2 copies of Windows 7 for $30 (for students)
Yeah, right! No, really! Thinking of getting a new PC, but wanna wait for Windows 7? Don't want to reinstall your system halfway through the semester just play with all the fun new built in toys? (Shuddup Mac people. some of us prefer a different flavor of Kool Aid.) Well, you'll love this.
Join IEEE as a student for $30 (1-year membership), and get access to their MSDNAA software library for free. This includes the Windows 7 RTM version. RTM? That sounds like a beta. Nope, RTM stands for 'Release to Manufacturer'. Buy a PC on Oct 23, and this is same version of Windows 7 that will be shipping on it. Not beta, not RC. I've gone through this process, and it works as advertised. Buy the membership, wait about 7 days for the MSDNAA specific email to show up with your login and password (mine took about half that long, maybe because I used my university email address), and go get em, tiger.
Only the Business versions (32 and 64-bit) is up as of this posting (don't waste your time with the RC, and Ultimate isn't much better than Business, unless you need the language packs, which I think can be purchased separately). Supposedly, the 'in place' upgrading has undergone some major upgrades, and Vista users may not even need to do a clean install, though I always recommend it.
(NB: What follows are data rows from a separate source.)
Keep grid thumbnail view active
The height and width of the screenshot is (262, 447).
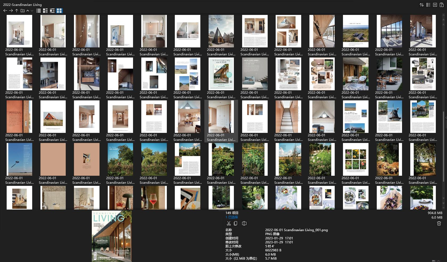[x=60, y=11]
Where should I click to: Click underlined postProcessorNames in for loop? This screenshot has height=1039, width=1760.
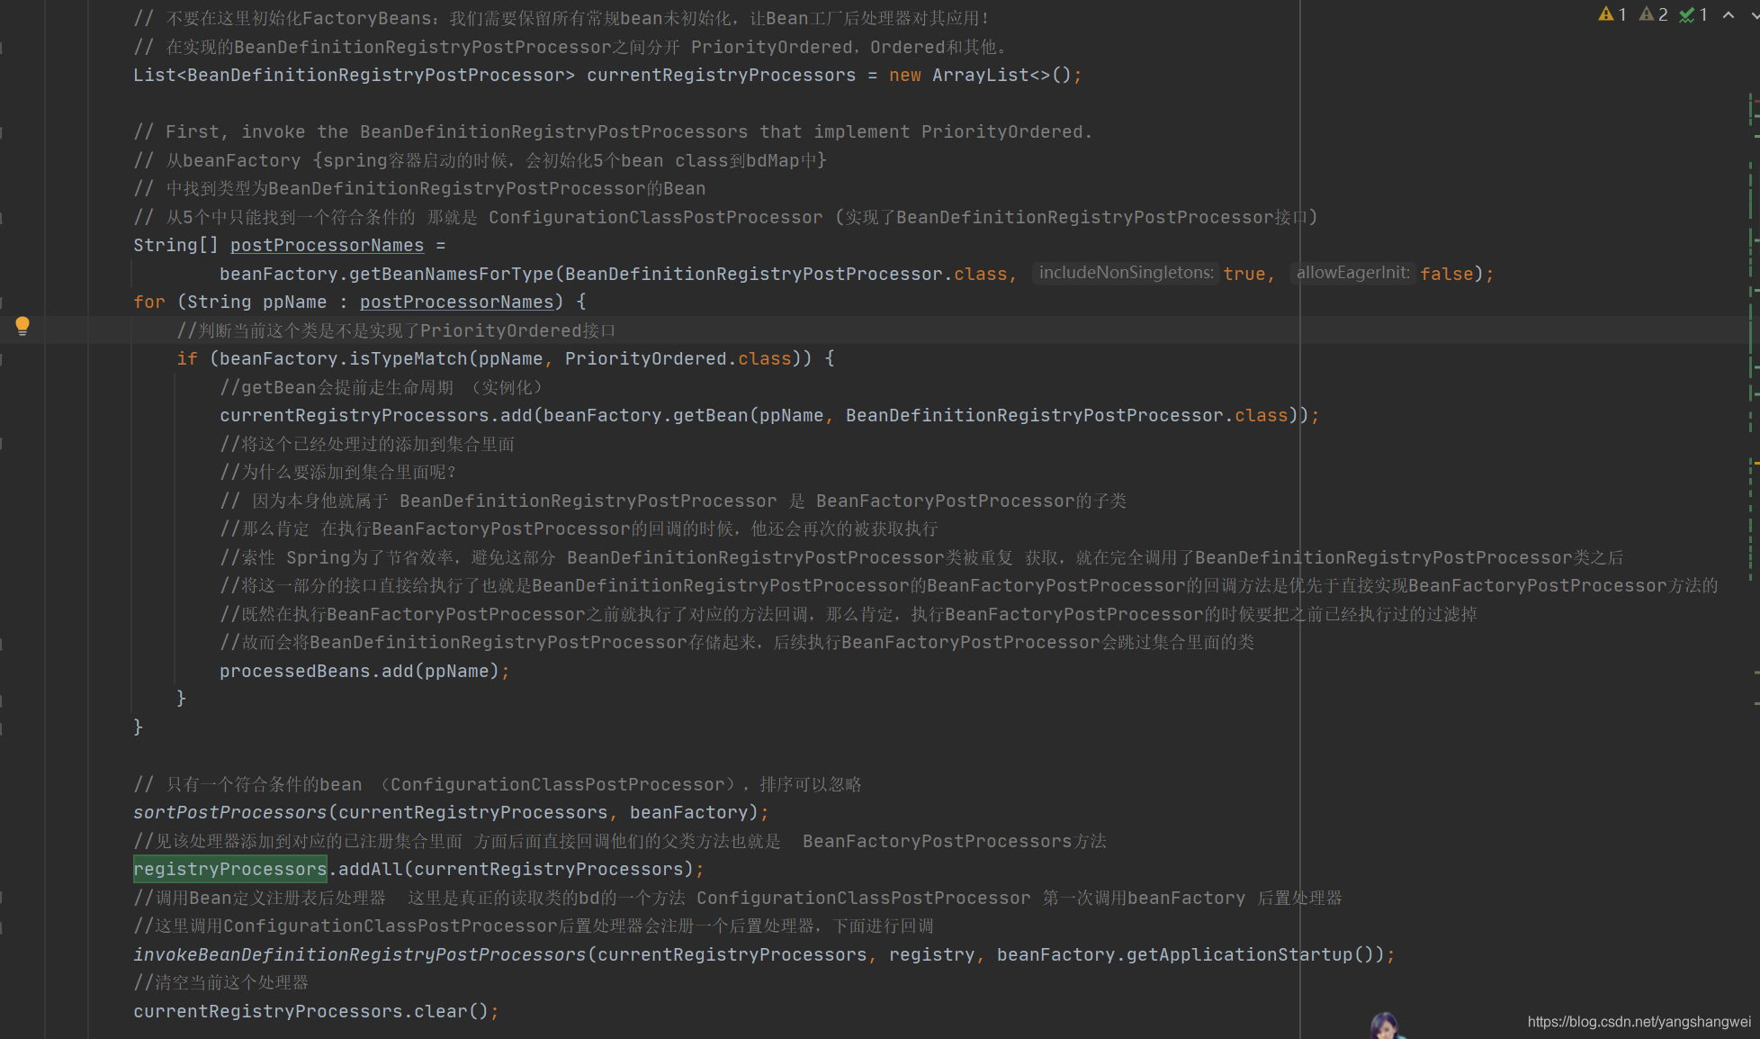point(457,302)
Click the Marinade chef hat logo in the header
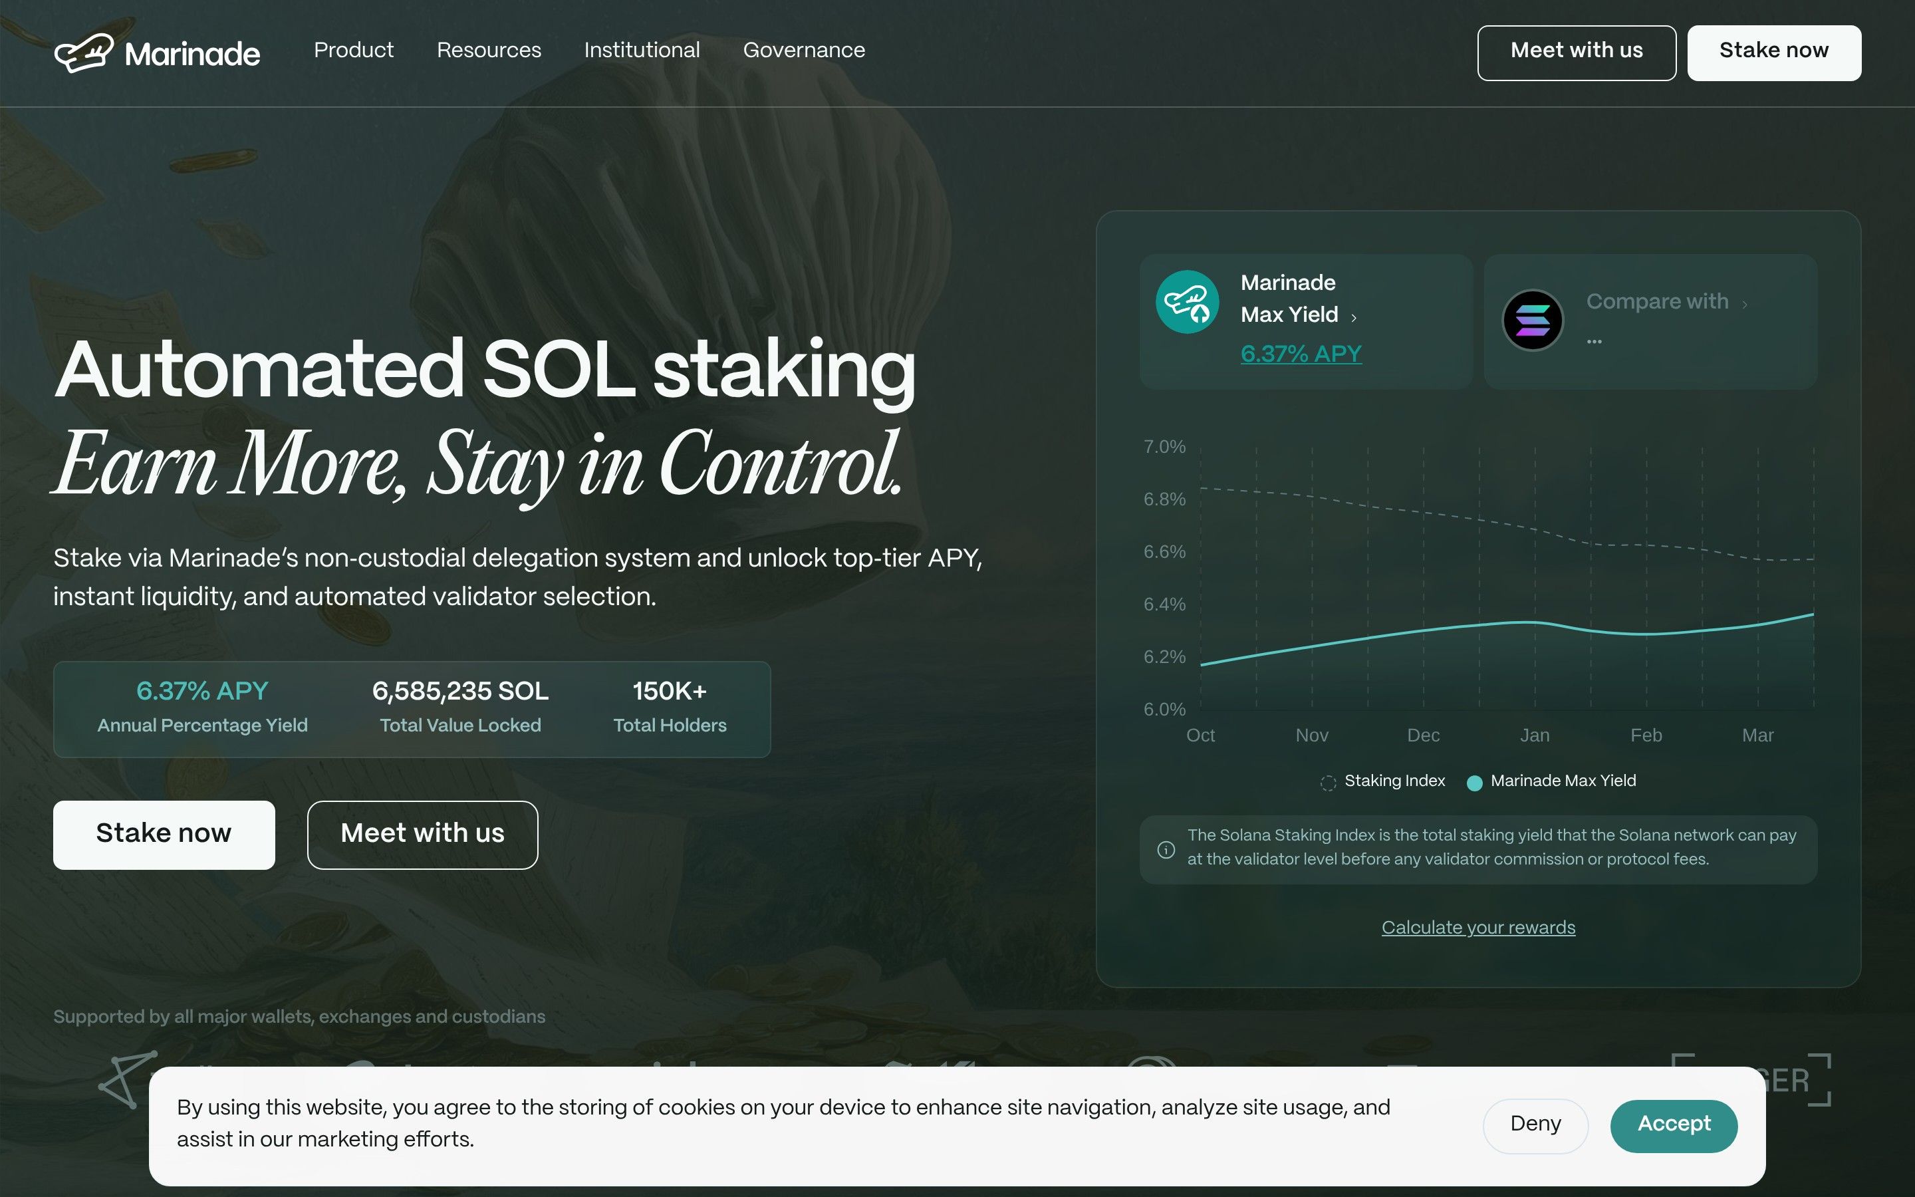The image size is (1915, 1197). pos(86,52)
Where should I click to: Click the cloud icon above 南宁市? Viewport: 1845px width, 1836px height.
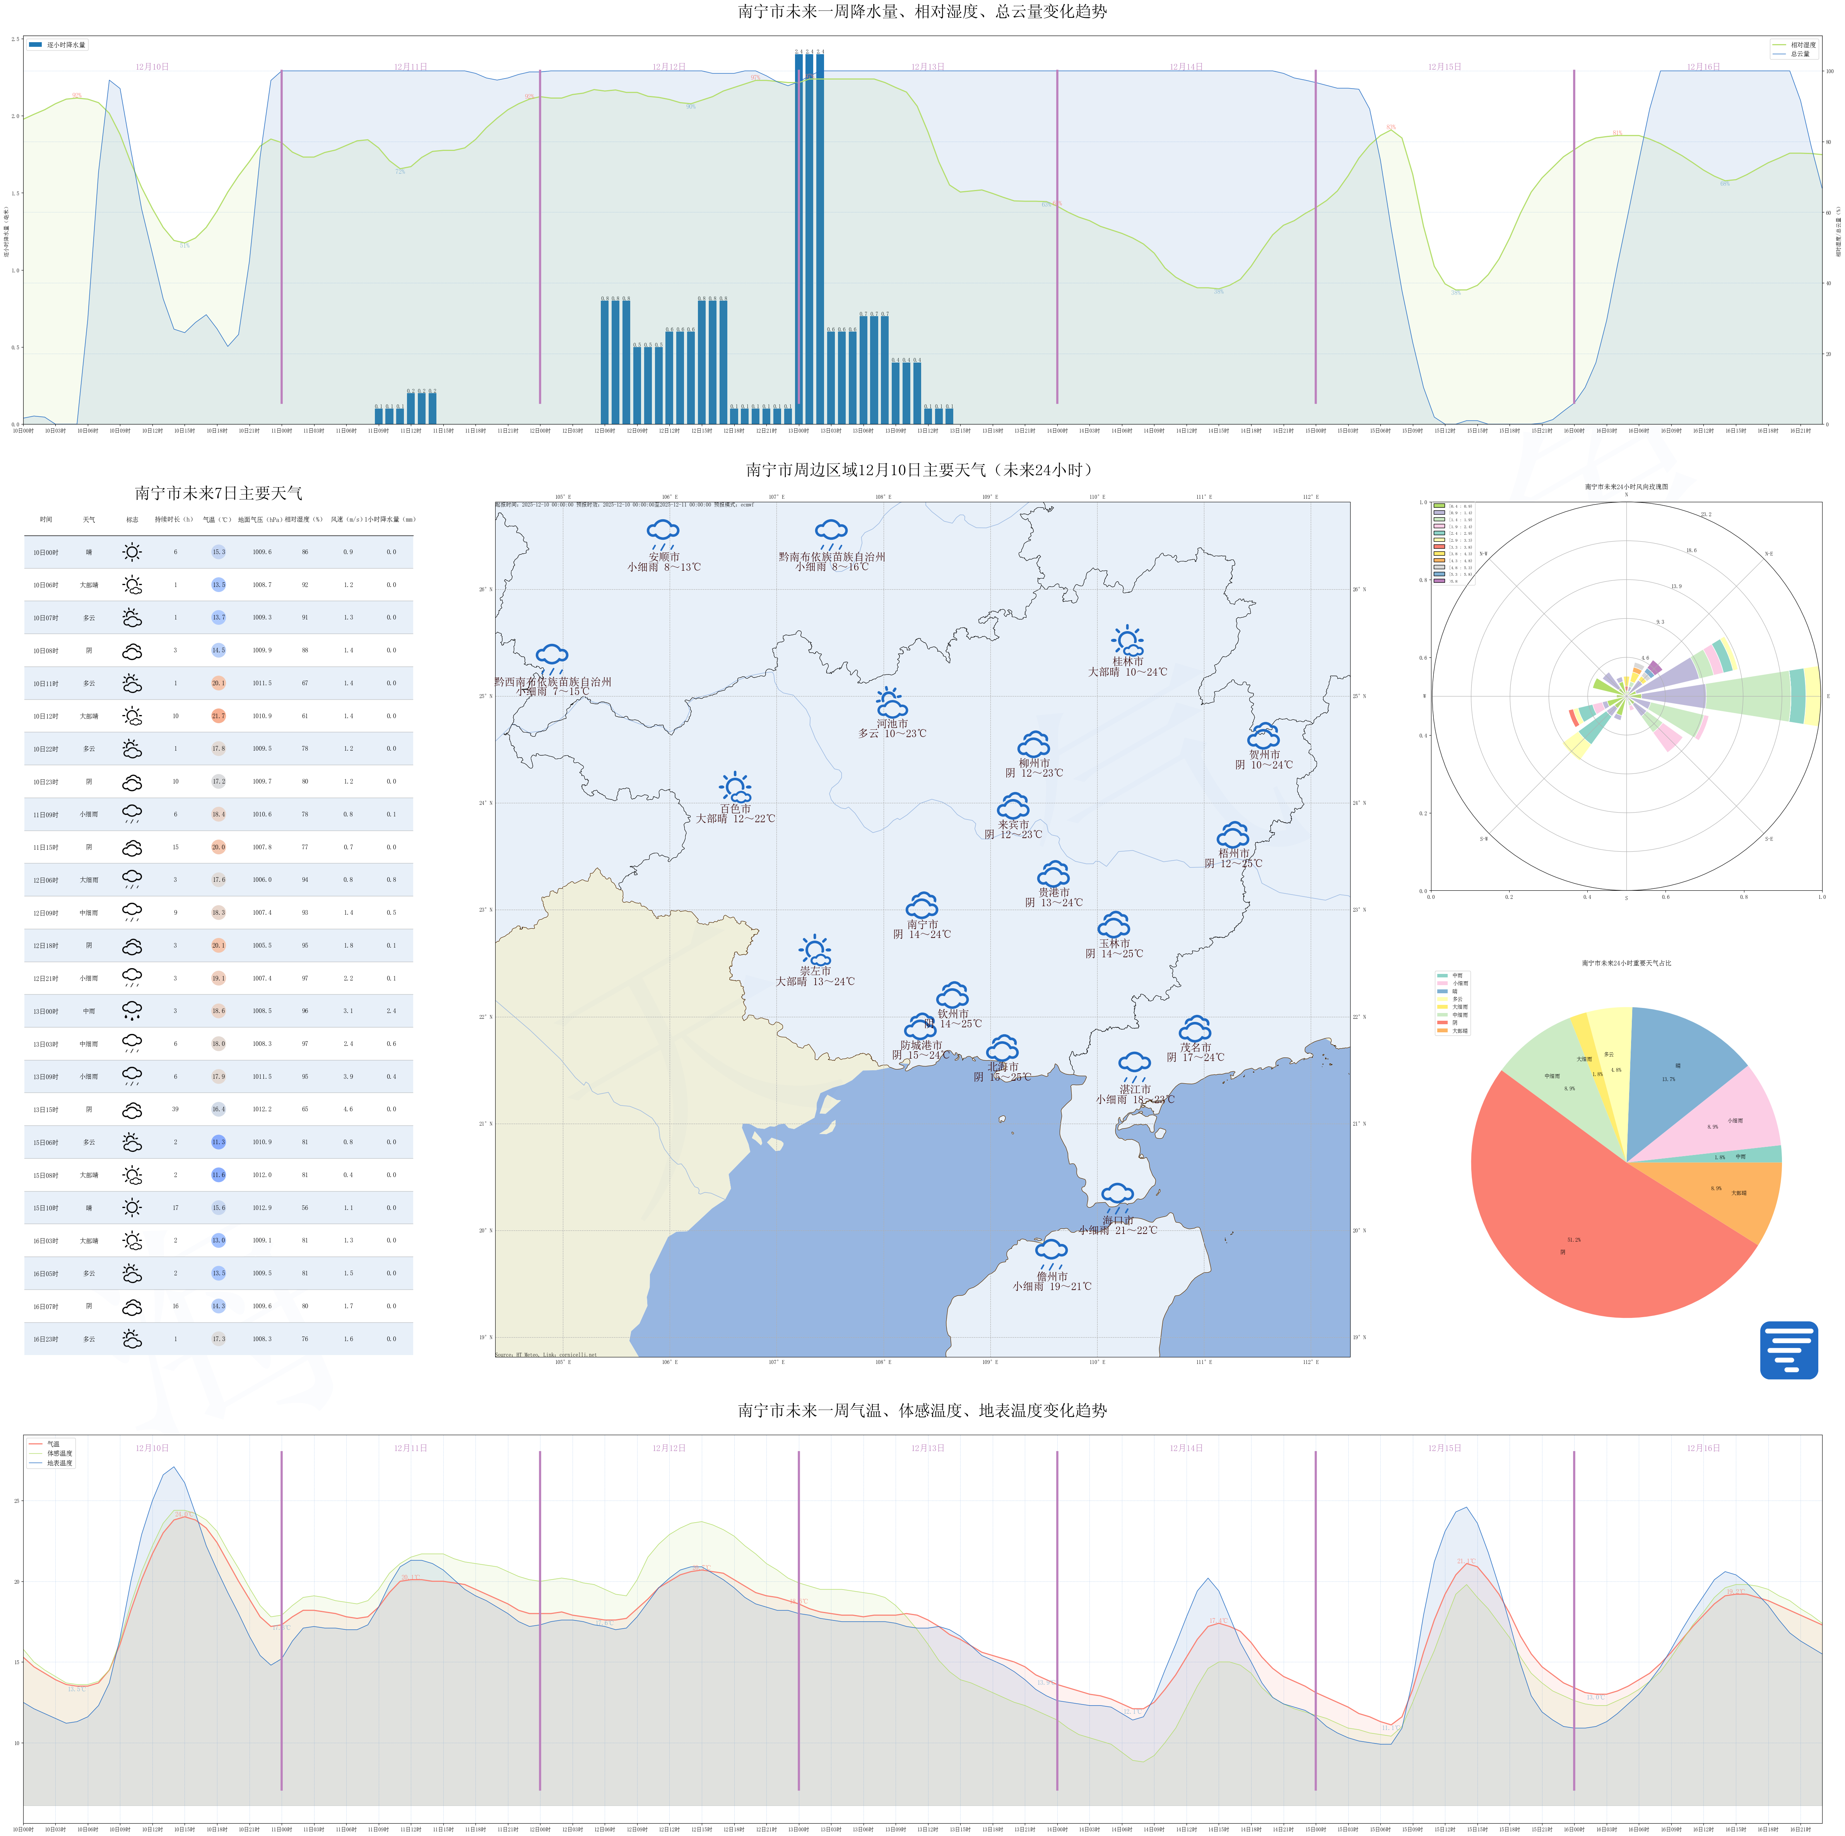pyautogui.click(x=922, y=905)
Mine installed fine - took about 30 minutes and activated without issue.
Here are the linkies:
Source of the info: SlickDeals
IEEE description: here
I plan to add more on this in the future, but an interesting (free) iPhone app to check out is Roambi, which basically allows you to upload 'data' to their site, and then spit is back in some really visually pleasing, interactive displays on the iPhone.
Try the app's built in demos for a better idea.